The bike path along the river goes right past it, and you can ride all the way
to Valley Forge almost completely on a bike path free of motorized vehicles.
(I am not paid by the city; I just like riding along rivers.)

------
TheAdamist
Newport Rhode island has there too, I think some are occasionally found to
still be in use.

------
sg0
This reminds me when I was roaming around Annapolis, MD, I spotted one of the
many markers around the historic downtown, about how utility workers stumbled
upon clay pipes when they were servicing underground water pipes.

------
falsedan
The wooden pipes in Edinburgh were recently removed from George’s Square and
are on display on the Middle Meadows Walk (though I don’t think they were
included into Forza Horizen 4)

------
ed
[https://outline.com/G2Kkbz](https://outline.com/G2Kkbz)

------
greggyb
I appreciate the article and the fact that it is certainly an example of
"today's 10,000"[0]. I don't appreciate the title making it sound like this is
a new discovery that we used to have wooden water infrastructure.

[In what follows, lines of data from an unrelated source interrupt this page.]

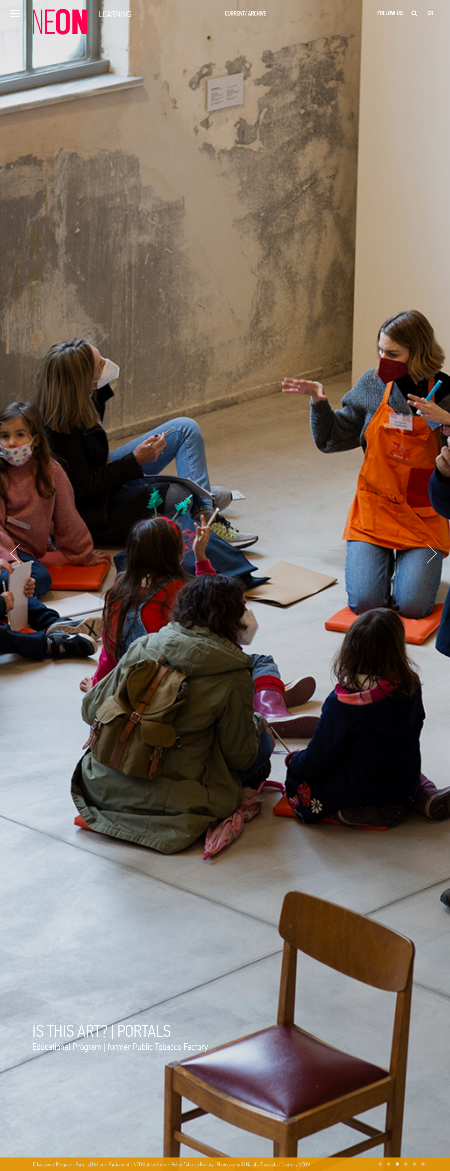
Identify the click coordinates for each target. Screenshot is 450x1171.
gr (430, 13)
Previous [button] (15, 553)
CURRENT (236, 13)
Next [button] (432, 553)
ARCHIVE (257, 13)
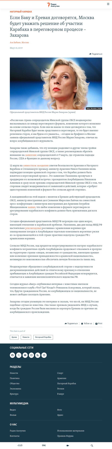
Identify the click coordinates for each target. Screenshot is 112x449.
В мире (60, 394)
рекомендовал (33, 228)
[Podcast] (44, 355)
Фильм (13, 415)
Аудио (60, 415)
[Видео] (68, 445)
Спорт (60, 373)
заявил (31, 207)
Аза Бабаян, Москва (19, 43)
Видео (13, 410)
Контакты (14, 436)
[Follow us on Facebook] (12, 355)
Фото (59, 410)
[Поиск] (92, 445)
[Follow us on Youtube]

There's a
nice little museum in the historical Philadelphia Waterworks building behind
the art museum, and there is a lot of material about the original piping of
the city.

[0] [https://www.xkcd.com/1053/](https://www.xkcd.com/1053/)

------
AstralStorm
In the "meantime", Chinese had bamboo piping systems centuries earlier, and
Babylonian ceramic ones as well...

Nice find though.

------
8bitsrule
Dear WaPo: 1) No, I will not be subscribing to your podcasts in order to find
out if they're worth listening to. 2) The odds are still low because ... in
case you didn't notice ... there are many excellent non-subscription podcasts
(to mention just one: 'BackStory with the American History Guys' ;
[https://audioboom.com/channels/4987698.rss](https://audioboom.com/channels/4987698.rss)
) ... and most of them appreciate you sending them what you think they're
worth.

Oh ... and welcome to the 21st century.